> _WHAT THE TASK ASKS_
Scan the entries below. Report each line where the string "inside" occurs.

> _DATA_
────────────────────
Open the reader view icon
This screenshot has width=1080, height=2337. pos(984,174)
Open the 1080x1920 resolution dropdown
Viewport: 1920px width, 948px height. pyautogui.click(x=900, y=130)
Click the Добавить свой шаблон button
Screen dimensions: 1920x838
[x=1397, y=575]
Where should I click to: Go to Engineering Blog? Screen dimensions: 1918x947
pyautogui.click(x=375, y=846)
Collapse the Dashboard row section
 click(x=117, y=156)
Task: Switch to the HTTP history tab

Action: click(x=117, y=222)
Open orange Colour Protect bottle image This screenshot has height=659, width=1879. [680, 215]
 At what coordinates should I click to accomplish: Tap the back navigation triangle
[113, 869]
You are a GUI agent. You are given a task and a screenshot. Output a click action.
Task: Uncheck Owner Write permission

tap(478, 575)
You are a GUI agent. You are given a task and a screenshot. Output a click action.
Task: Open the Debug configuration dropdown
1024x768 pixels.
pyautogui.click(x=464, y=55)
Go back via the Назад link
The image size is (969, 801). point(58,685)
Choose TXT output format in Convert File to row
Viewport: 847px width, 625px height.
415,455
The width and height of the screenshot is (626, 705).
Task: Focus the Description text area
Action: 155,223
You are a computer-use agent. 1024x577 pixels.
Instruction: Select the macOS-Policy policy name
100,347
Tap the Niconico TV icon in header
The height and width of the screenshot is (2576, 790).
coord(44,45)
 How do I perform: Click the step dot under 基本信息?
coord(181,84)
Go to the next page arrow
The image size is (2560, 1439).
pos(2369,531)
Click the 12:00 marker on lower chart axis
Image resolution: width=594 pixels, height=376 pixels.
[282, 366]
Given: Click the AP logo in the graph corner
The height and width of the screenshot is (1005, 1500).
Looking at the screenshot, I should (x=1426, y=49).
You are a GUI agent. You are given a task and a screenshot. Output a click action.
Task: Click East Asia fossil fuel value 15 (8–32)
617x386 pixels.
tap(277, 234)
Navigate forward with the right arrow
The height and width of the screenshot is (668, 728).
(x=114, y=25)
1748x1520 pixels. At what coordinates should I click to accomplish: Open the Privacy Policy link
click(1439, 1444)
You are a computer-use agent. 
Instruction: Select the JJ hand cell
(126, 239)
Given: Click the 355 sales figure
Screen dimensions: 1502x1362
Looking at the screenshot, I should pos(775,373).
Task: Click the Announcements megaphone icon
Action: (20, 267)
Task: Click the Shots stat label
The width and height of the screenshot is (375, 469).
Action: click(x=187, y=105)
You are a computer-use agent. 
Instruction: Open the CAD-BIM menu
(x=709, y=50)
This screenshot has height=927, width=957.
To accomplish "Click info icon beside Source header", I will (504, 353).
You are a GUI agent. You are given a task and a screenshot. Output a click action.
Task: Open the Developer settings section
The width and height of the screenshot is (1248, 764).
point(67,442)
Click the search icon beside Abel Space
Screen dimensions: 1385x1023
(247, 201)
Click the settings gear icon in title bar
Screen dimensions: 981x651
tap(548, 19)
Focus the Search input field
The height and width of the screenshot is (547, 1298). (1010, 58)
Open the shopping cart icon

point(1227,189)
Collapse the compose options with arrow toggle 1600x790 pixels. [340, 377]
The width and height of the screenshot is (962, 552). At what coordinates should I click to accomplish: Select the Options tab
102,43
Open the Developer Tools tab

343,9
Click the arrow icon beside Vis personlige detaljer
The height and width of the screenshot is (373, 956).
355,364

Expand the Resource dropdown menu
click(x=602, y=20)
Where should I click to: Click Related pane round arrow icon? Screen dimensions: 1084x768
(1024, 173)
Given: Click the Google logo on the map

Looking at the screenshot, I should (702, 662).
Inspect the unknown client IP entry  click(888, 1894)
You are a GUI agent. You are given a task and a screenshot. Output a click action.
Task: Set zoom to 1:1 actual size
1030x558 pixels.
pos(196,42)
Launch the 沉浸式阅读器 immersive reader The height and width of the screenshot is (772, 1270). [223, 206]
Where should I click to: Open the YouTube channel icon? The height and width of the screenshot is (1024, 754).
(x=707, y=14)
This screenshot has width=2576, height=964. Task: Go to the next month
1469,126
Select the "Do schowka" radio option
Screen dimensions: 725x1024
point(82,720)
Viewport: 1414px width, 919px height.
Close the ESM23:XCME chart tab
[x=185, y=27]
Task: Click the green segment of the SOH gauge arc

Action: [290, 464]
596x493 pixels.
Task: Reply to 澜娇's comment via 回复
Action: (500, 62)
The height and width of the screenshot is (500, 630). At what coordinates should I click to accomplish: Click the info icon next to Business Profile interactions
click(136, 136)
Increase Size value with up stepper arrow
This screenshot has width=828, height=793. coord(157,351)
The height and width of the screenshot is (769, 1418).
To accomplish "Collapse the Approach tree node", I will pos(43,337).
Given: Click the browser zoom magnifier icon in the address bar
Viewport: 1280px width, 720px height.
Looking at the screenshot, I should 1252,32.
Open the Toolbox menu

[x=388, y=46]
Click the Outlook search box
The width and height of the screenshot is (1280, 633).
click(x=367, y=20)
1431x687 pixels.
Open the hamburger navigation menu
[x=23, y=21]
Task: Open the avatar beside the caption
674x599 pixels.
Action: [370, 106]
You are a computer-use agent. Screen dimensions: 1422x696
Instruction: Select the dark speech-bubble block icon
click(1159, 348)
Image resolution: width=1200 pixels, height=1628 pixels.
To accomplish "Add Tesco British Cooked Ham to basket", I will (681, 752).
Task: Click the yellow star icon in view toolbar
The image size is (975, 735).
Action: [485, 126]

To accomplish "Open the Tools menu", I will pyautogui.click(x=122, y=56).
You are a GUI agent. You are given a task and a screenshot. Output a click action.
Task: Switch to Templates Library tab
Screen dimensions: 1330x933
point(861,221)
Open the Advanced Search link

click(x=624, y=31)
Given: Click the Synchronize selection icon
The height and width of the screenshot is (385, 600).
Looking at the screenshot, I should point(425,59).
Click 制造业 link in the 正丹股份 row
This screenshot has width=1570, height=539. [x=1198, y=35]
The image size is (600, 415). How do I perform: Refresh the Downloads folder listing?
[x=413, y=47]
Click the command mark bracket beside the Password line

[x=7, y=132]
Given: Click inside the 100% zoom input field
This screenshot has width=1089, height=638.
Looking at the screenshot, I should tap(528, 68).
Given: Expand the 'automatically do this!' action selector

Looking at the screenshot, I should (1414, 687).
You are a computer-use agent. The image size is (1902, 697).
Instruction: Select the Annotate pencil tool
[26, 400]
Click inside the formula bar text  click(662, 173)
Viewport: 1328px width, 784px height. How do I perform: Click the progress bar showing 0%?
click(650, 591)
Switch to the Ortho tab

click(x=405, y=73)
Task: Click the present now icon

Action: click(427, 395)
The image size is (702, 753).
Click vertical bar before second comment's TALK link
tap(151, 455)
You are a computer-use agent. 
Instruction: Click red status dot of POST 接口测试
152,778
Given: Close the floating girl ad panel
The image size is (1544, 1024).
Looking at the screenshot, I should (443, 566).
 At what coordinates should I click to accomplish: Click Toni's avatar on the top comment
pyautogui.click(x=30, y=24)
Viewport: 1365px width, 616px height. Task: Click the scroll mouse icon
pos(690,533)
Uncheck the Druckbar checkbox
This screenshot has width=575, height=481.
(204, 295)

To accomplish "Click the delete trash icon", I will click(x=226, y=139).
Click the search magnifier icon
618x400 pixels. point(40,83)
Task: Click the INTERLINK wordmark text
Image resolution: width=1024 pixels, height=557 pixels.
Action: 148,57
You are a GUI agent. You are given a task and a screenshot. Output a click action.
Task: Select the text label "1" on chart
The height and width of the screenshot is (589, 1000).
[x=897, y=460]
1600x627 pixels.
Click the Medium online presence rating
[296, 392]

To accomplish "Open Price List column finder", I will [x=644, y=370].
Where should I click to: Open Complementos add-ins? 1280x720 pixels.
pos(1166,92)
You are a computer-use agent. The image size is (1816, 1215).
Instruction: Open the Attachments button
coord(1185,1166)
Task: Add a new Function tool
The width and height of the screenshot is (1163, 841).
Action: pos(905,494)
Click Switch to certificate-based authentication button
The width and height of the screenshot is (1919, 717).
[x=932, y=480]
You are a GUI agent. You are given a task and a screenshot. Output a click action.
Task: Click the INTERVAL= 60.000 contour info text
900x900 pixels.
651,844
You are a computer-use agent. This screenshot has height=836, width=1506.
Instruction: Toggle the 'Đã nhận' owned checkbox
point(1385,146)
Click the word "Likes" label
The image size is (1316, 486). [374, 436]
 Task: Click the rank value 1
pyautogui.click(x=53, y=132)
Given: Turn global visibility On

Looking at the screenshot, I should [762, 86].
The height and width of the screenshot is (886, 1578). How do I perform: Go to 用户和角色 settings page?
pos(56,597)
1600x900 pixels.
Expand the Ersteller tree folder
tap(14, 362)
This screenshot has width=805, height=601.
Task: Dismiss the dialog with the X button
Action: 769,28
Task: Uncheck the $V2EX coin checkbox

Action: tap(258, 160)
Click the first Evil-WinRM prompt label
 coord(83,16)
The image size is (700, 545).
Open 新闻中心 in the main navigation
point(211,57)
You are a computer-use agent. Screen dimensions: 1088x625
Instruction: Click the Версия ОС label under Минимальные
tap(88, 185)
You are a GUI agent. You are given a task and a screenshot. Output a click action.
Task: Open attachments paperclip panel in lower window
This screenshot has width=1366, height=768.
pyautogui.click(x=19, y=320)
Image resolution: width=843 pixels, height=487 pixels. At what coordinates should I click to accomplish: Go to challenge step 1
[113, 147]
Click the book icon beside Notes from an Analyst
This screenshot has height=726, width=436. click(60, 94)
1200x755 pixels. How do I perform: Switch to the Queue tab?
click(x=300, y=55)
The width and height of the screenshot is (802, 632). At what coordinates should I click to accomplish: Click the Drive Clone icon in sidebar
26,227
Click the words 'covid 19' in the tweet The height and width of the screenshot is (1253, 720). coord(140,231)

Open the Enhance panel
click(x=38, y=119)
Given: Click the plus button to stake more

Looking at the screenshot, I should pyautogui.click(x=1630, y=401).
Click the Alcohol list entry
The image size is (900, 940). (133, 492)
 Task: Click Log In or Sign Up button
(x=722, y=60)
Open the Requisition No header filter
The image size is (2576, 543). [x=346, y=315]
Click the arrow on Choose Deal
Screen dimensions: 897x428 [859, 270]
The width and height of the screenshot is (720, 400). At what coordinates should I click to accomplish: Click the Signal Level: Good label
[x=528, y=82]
────────────────────
> _WRITTEN SOLUTION_
Given: Click inside the 100% zoom input field
Click inside the formula bar text  click(662, 173)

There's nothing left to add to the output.